• Work order: Could you print every entry below exactly as given?

=====

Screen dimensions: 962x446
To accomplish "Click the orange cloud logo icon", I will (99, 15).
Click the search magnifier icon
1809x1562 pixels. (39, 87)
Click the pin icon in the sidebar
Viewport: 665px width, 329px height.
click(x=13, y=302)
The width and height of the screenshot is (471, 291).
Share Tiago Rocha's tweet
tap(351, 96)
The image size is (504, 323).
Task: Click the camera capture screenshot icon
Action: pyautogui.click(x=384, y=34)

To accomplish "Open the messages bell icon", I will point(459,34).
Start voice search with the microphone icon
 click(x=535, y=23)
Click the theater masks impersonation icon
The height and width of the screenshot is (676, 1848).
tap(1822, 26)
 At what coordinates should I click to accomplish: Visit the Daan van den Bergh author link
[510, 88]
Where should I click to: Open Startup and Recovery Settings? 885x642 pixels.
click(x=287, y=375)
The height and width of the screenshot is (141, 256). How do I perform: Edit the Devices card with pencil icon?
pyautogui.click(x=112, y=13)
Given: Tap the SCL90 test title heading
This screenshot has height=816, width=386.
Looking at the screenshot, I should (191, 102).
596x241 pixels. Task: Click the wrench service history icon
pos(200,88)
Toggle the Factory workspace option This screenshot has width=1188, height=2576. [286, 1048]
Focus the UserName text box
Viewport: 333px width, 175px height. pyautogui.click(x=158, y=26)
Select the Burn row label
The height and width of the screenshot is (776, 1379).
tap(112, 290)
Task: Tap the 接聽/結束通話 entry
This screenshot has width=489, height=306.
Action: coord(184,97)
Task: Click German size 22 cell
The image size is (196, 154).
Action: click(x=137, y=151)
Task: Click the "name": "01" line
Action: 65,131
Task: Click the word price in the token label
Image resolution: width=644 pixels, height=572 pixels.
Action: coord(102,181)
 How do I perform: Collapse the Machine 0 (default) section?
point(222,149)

=====

• Solution to this problem:
Screen dimensions: 962x446
To accomplish "Click the orange cloud logo icon", I will (99, 15).
Click the search magnifier icon
1809x1562 pixels. (39, 87)
Click the pin icon in the sidebar
Viewport: 665px width, 329px height.
click(x=13, y=302)
The width and height of the screenshot is (471, 291).
Share Tiago Rocha's tweet
tap(351, 96)
The image size is (504, 323).
Task: Click the camera capture screenshot icon
Action: pyautogui.click(x=384, y=34)

To accomplish "Open the messages bell icon", I will point(459,34).
Start voice search with the microphone icon
 click(x=535, y=23)
Click the theater masks impersonation icon
The height and width of the screenshot is (676, 1848).
tap(1822, 26)
 At what coordinates should I click to accomplish: Visit the Daan van den Bergh author link
[510, 88]
Where should I click to: Open Startup and Recovery Settings? 885x642 pixels.
click(x=287, y=375)
The height and width of the screenshot is (141, 256). How do I perform: Edit the Devices card with pencil icon?
pyautogui.click(x=112, y=13)
Given: Tap the SCL90 test title heading
This screenshot has height=816, width=386.
Looking at the screenshot, I should (191, 102).
596x241 pixels. Task: Click the wrench service history icon
pos(200,88)
Toggle the Factory workspace option This screenshot has width=1188, height=2576. [286, 1048]
Focus the UserName text box
Viewport: 333px width, 175px height. pyautogui.click(x=158, y=26)
Select the Burn row label
The height and width of the screenshot is (776, 1379).
tap(112, 290)
Task: Tap the 接聽/結束通話 entry
This screenshot has width=489, height=306.
Action: coord(184,97)
Task: Click German size 22 cell
The image size is (196, 154).
Action: click(x=137, y=151)
Task: Click the "name": "01" line
Action: 65,131
Task: Click the word price in the token label
Image resolution: width=644 pixels, height=572 pixels.
Action: coord(102,181)
 How do I perform: Collapse the Machine 0 (default) section?
point(222,149)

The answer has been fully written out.